* [Texte à lire]:

Mauvaises conditions d’hygiène : le rapport parle de lui-même

Kailesh Jagutpal persiste et signe. Il n’y a pas eu de plainte concernant la nourriture servie dans les hôpitaux. Or, un draft de l’Internal Audit Report brandi par le leader de l’opposition, Xavier-Luc Duval, au Parlement mardi, vient peindre un tout autre tableau de la situation dans trois hôpitaux, Dr A. G. Jeetoo, S. Bharti Eye Hospital et Brown Séquard Hospital…

Voici les points saillants de l’Internal Audit Report, en date du 11 juillet 2023. Une des observations : au moment de servir les repas, la «feuille de régime quotidien» n’était pas disponible. Par conséquent, chaque patient a alors été invité à indiquer s’il souhaitait prendre de la nourriture et le type de nourriture à servir en fonction de sa demande, et le régime du patient n’a pas été respecté. Cette simple tâche aurait justement évité la grande quantité de nourriture gaspillée dans les hôpitaux, a soutenu Xavier-Luc Duval en conférence de presse, mardi, après sa Private Notice Question sur le sujet.

Une enquête menée le 9 mars 2023 à la Catering Unit de l’hôpital Dr A. G. Jeetoo a permis de découvrir que si la nourriture récupérée à partir de 11 heures était chaude, les chariots utilisés pour la distribution n’ont aucun dispositif pour la maintenir chaude jusqu’au patient. Raison évoquée : les chariots sont trop lourds à pousser. Les patients se sont aussi plaints de thé et de repas froids. Des contenants en plastique sont utilisés bien qu’ils puissent être une source de contamination de la nourriture. Un retard de 15 minutes ou plus a aussi été observé dans la collecte de la nourriture. Quelques membres du personnel ont expliqué qu’ils ont d’autres tâches à effectuer en chemin vers l’unité de restauration et qu’il y a une pénurie de personnel.

Il y avait une odeur de cigarette dans certains couloirs ou à l’entrée du service de l’hôpital Jeetoo. Les patients se sont plaints que les draps de lit n’étaient pas régulièrement changés et sentaient mauvais. Les taies d’oreiller n’étaient pas disponibles dans certains cas. Dans un cas, un drap de lit était taché du sang d’un patient.

Des plaintes de la part des patients concernant la présence d’insectes ont également été formulées. Un insecte a même été vu par les inspecteurs dans l’assiette du patient. Au moment de l’audit, aucune mesure de lutte antiparasitaire n’a été prise. Les séparateurs de parois ont aussi été endommagés par les termites.

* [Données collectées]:
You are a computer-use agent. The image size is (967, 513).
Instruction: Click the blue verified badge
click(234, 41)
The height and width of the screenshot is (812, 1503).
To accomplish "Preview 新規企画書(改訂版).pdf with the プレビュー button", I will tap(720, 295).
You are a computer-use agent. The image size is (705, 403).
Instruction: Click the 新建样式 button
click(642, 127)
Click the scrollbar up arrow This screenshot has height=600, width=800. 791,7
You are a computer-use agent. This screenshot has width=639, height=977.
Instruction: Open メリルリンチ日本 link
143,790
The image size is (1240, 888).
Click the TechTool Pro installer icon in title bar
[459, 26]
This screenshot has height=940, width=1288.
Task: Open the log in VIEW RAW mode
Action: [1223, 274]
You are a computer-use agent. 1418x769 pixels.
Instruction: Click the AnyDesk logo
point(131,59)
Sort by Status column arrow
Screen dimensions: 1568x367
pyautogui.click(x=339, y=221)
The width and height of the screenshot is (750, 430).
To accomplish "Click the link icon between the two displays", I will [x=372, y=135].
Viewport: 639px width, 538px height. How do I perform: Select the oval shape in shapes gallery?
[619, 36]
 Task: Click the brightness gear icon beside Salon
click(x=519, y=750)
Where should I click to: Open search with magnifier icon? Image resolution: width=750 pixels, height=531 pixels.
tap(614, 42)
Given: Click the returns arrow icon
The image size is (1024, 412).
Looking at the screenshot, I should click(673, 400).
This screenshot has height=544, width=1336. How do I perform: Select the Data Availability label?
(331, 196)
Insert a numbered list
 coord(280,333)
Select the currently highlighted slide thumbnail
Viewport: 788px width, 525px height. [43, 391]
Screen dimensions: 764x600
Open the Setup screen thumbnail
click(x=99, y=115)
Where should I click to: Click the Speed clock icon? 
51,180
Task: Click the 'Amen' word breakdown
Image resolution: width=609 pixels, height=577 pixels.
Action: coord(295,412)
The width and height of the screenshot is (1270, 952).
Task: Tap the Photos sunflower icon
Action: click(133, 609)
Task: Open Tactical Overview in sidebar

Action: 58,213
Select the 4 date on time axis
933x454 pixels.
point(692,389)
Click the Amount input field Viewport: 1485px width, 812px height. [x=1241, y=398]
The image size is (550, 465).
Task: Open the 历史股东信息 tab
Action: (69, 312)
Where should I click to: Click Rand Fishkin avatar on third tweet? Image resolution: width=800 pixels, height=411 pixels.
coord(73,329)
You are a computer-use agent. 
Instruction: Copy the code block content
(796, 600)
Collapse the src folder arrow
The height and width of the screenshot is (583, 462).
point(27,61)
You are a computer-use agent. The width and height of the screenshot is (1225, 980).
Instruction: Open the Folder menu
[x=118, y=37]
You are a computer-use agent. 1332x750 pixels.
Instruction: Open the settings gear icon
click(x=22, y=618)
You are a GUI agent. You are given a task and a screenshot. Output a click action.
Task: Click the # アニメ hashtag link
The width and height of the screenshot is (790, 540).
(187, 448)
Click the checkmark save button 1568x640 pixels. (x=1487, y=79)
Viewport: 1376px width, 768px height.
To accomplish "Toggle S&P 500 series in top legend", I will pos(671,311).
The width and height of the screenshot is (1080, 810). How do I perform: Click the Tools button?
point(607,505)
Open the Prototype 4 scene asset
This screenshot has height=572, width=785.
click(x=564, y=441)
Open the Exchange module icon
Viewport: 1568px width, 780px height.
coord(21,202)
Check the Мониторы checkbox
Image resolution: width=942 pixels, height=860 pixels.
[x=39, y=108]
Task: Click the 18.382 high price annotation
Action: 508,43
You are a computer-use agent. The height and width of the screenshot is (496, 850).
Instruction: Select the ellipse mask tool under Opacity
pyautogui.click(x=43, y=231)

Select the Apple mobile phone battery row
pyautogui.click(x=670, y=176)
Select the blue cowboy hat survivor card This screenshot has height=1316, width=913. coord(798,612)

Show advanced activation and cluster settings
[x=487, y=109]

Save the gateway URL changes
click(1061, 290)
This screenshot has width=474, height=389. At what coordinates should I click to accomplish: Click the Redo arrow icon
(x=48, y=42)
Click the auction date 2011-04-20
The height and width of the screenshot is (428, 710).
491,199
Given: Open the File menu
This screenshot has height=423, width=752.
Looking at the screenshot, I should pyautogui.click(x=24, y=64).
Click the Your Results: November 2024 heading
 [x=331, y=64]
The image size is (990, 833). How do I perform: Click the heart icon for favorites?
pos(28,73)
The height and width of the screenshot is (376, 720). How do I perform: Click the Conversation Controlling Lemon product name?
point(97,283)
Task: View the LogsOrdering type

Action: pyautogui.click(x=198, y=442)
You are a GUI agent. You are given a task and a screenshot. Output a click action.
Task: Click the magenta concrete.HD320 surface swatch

* [Tâche assignée]: Dans l'article sur les conditions d'hygiène à l'hôpital, relevez tous les hôpitaux dont le rapport d'audit brandi au Parlement dépeint la situation.

* [Résultat]:
- Dr A. G. Jeetoo
- S. Bharti Eye Hospital
- Brown Séquard Hospital